Edward Jeaffreson Jackson
Edward ‘Jeaff’ Jackson was born in the middle-class London suburb of Islington in 1862.
There was then already strong interest in the revival of vernacular English design and craftsmanship from the medieval period and earlier. AWN Pugin and John Ruskin were strong advocates of Gothic design. William Morris was beginning the career that would see him become the ‘prophet’ of the Arts and Crafts movement which expressed an utopian hope that beauty might be infused into the lives of the working class and the hardships of life ameliorated in the process.
As a trainee architect and student between 1879 and 1884, Jackson was influenced by the work of the architect Richard Norman Shaw whose revival designs evoked the architecture of earlier centuries – the so-called ‘Queen Anne style’.
Newly married, Jackson left for Australia in 1884 before completing his studies. He thereby joined other significant British emigré architects such as Walter Liberty Vernon, Howard Joseland and John Sulman who brought English styles to Sydney as the city’s middle class suburbs were expanding and providing a canvas for their designs. Jackson moved to North Sydney (then St Leonards) shortly after and joined the Colonial Architect’s Department where he worked on a Gothic design for the Medical School at Sydney University.
The Jacksons had two daughters in North Sydney and Jeaff became the church warden of the local Anglican Church, St Thomas’. He designed the small vicarage for the rector there – a building which still stands near the church. In 1895/96 he designed a house called 'Hanney' (now demolished) in Alfred Street, that would become his family home by 1900.
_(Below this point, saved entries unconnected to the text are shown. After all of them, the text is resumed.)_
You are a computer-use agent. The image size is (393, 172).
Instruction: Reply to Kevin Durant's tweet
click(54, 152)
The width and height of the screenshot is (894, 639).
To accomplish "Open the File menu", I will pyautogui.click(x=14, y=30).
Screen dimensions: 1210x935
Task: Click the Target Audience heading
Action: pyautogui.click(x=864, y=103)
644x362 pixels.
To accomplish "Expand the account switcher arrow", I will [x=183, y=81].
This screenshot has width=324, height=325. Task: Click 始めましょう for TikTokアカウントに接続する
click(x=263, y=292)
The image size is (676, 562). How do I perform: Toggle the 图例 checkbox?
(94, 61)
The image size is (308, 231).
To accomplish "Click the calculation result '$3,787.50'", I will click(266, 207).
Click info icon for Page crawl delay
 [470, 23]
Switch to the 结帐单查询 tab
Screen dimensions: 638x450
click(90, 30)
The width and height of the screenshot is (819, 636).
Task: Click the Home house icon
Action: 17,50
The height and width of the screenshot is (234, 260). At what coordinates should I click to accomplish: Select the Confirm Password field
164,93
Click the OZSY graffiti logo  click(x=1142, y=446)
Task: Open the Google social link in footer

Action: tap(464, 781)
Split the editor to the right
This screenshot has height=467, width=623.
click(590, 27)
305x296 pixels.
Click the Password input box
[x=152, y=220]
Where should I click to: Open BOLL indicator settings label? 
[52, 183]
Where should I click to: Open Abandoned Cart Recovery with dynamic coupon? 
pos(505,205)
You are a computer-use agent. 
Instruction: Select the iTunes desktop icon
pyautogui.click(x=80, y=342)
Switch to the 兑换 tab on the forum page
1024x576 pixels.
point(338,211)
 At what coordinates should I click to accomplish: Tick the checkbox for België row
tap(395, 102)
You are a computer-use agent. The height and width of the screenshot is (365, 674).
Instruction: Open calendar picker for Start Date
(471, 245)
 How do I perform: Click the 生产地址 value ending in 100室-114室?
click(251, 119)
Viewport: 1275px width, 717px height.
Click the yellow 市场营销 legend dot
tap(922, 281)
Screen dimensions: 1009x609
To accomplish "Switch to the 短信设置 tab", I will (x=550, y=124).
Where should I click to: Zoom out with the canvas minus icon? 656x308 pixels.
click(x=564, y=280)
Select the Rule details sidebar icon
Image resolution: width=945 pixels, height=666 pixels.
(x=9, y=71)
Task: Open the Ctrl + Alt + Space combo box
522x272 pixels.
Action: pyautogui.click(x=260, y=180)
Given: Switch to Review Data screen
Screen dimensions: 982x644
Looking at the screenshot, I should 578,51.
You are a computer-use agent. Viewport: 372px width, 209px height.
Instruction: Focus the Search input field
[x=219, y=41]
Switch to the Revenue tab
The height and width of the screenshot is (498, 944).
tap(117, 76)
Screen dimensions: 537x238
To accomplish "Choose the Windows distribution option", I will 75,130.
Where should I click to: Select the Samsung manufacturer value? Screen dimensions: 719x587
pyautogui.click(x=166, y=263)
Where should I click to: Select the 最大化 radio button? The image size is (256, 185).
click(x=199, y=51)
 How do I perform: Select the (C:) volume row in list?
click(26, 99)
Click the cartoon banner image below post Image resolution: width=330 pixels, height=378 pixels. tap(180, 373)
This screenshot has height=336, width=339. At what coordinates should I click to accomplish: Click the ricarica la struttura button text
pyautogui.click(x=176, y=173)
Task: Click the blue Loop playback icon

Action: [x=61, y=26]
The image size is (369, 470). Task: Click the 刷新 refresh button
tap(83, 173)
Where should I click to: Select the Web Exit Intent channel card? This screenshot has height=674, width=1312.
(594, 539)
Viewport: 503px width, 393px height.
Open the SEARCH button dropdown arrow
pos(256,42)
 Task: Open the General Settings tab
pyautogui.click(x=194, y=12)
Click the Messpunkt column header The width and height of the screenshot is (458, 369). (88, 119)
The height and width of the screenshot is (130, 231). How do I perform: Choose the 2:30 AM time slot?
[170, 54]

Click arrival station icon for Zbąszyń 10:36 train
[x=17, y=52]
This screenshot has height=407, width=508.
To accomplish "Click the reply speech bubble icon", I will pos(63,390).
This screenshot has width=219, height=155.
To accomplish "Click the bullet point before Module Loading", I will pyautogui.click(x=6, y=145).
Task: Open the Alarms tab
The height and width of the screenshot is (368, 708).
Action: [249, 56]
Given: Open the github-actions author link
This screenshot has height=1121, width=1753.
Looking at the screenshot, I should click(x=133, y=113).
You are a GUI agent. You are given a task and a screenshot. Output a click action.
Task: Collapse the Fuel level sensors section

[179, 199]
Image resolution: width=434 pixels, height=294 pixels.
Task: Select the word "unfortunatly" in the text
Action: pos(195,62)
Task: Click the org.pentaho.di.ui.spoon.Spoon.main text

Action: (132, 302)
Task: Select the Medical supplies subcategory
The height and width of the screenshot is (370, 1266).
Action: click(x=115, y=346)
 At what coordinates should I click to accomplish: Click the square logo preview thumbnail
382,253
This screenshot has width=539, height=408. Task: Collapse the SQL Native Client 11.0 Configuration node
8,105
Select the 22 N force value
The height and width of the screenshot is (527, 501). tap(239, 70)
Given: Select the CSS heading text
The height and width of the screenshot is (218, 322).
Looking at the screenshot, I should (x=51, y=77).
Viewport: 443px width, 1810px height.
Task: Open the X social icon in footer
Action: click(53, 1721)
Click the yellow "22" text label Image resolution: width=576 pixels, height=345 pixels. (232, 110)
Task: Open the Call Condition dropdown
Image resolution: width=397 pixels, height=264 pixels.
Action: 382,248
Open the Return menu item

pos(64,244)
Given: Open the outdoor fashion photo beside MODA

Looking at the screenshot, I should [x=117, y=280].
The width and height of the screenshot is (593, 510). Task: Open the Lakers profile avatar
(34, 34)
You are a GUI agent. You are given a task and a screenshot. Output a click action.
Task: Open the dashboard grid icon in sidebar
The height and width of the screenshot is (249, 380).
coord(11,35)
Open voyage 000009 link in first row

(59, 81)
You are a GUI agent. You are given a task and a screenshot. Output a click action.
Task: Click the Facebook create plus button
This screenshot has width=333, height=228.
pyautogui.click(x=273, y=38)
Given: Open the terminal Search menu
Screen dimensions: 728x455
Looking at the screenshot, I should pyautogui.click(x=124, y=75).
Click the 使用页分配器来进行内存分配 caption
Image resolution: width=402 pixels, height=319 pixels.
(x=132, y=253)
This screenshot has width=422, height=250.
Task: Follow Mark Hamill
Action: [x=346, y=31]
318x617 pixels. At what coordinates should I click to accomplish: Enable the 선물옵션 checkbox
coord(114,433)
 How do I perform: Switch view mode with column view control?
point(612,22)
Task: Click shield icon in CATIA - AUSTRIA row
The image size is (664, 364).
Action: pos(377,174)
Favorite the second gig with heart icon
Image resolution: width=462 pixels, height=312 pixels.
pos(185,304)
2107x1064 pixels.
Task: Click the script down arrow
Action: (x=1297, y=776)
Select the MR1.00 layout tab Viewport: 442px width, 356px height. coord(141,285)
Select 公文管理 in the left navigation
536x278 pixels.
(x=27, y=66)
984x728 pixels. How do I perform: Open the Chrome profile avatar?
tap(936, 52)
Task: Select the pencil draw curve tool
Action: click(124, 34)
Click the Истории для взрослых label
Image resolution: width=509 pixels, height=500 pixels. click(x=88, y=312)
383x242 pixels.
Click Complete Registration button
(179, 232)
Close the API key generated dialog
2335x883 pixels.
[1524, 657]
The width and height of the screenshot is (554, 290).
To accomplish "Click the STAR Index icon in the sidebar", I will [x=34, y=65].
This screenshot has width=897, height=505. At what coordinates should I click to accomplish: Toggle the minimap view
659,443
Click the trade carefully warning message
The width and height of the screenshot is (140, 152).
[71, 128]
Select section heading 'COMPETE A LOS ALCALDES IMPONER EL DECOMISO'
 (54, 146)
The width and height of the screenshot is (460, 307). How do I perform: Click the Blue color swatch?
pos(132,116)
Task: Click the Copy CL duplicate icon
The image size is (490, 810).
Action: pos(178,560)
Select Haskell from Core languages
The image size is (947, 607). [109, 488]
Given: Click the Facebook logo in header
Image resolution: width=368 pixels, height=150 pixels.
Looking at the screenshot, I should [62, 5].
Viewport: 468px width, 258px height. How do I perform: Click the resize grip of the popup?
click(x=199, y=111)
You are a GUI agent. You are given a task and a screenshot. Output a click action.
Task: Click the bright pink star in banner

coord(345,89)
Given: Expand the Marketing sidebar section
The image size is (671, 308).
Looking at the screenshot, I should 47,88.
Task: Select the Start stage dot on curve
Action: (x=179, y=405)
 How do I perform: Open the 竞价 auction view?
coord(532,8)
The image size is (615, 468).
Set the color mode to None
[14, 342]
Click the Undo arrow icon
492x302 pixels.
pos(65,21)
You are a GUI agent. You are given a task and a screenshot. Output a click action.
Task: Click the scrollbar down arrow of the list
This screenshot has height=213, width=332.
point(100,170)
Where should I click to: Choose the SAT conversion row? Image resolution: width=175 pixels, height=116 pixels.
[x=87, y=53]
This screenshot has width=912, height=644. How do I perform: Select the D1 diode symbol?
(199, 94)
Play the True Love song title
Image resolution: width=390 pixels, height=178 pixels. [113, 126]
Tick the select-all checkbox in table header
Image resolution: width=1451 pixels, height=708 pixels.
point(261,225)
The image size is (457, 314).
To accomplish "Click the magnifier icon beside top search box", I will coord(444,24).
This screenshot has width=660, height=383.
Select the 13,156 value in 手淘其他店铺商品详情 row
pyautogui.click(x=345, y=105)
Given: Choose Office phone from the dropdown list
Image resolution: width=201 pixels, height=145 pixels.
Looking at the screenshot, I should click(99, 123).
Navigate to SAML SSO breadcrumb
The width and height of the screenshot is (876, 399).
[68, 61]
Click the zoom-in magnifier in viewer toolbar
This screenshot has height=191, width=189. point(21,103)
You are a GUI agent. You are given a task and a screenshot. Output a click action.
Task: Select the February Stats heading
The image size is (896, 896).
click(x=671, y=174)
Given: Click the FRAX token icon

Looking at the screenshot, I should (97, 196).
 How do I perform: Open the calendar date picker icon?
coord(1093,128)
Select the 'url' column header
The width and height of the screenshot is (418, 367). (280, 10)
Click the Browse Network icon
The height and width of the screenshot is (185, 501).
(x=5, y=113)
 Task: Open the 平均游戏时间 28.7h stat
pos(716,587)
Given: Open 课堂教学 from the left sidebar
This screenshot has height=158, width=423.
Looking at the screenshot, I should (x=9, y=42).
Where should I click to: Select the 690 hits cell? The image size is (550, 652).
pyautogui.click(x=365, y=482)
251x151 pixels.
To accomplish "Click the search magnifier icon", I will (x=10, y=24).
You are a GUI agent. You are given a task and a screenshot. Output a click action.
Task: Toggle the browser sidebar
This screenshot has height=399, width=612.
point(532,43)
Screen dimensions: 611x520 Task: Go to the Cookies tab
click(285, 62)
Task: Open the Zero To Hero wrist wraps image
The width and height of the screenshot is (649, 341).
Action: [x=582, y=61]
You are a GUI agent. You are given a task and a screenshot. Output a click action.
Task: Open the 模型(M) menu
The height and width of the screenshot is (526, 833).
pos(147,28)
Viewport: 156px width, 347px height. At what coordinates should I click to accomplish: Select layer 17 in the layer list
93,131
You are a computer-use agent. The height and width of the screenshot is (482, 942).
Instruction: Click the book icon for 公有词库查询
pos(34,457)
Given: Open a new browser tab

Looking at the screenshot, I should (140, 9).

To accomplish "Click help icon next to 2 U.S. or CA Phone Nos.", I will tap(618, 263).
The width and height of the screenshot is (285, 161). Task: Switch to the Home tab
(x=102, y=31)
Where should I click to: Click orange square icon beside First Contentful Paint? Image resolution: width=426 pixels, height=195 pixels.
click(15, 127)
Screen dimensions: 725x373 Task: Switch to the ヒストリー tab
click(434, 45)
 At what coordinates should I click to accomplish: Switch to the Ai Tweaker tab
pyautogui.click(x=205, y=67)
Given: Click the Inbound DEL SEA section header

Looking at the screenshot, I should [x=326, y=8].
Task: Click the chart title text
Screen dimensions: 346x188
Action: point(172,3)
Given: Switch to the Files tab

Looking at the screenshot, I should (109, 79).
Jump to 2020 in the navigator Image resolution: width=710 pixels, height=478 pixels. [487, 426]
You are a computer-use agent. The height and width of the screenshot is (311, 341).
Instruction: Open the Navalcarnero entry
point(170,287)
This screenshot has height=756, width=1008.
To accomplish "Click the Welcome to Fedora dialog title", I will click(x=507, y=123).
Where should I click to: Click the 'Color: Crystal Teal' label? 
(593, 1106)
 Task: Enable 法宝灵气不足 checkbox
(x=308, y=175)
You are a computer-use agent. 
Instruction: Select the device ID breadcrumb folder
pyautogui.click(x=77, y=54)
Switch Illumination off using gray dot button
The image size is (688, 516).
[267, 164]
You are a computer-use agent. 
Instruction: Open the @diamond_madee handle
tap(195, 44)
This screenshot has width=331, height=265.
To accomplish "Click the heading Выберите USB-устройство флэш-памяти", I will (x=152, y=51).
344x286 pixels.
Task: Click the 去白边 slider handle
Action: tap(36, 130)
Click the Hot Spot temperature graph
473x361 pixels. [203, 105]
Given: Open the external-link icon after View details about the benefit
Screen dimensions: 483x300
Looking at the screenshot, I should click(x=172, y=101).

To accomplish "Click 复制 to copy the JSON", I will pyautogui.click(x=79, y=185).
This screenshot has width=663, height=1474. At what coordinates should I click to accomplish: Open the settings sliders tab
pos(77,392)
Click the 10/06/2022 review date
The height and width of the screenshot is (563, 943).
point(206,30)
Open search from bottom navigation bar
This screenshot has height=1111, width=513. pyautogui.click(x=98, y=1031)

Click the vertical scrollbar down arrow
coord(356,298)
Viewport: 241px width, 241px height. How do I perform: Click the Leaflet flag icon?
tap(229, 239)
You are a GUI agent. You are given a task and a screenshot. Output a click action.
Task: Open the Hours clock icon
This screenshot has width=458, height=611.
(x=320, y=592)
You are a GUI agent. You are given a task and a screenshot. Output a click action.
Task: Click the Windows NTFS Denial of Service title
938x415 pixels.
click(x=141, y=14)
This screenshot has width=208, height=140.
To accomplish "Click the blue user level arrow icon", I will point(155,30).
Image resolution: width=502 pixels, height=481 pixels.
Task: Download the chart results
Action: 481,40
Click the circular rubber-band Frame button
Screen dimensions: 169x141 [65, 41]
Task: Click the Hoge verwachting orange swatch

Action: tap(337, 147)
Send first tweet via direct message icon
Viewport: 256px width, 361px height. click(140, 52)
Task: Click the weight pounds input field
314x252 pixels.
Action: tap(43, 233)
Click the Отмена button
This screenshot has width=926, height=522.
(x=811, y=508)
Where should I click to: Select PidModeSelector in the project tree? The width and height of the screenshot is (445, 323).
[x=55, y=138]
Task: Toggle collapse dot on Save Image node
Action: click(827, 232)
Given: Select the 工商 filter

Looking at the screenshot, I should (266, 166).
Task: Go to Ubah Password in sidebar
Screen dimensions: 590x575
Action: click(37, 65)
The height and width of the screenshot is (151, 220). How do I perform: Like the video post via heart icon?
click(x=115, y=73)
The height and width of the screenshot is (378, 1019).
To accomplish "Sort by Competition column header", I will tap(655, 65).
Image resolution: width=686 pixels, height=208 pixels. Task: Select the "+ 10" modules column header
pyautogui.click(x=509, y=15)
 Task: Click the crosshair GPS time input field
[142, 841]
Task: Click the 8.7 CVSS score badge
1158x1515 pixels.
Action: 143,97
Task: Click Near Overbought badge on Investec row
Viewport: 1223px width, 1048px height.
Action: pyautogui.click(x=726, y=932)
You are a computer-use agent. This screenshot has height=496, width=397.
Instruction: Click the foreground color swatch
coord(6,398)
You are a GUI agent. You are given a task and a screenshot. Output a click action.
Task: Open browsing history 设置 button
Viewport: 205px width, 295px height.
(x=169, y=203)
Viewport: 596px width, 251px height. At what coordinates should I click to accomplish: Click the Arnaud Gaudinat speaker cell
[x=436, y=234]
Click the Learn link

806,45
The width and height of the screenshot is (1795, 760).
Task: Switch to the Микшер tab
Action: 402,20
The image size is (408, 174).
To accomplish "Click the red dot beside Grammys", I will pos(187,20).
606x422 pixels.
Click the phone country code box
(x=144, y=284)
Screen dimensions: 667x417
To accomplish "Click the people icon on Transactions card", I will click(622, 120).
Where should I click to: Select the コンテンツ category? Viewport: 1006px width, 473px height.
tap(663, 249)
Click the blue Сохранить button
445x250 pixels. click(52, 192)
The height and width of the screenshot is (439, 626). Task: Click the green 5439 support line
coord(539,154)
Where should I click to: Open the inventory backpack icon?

Jackson’s local influence is most apparent in the work of BJ Waterhouse who designed several large Arts and Crafts style homes on the harbour foreshore in the early 1900s. But his ideas also helped develop the house types commonly known as ‘Federation-style’. Jackson’s ‘Tregoyd’, built in 1900 in Mosman, is an important early example of this style. He pioneered the use of the red terracotta roof tiles that came to characterise Sydney's Federation-era architecture. But before Jackson returned to England in 1908, ‘with much heart-hurt’, he regretted the spread of what he called ‘scarlet fever’ across Sydney’s suburbs. Then Jackson did not think a national style had yet developed but ‘had nothing but praise’ for his Australian peers.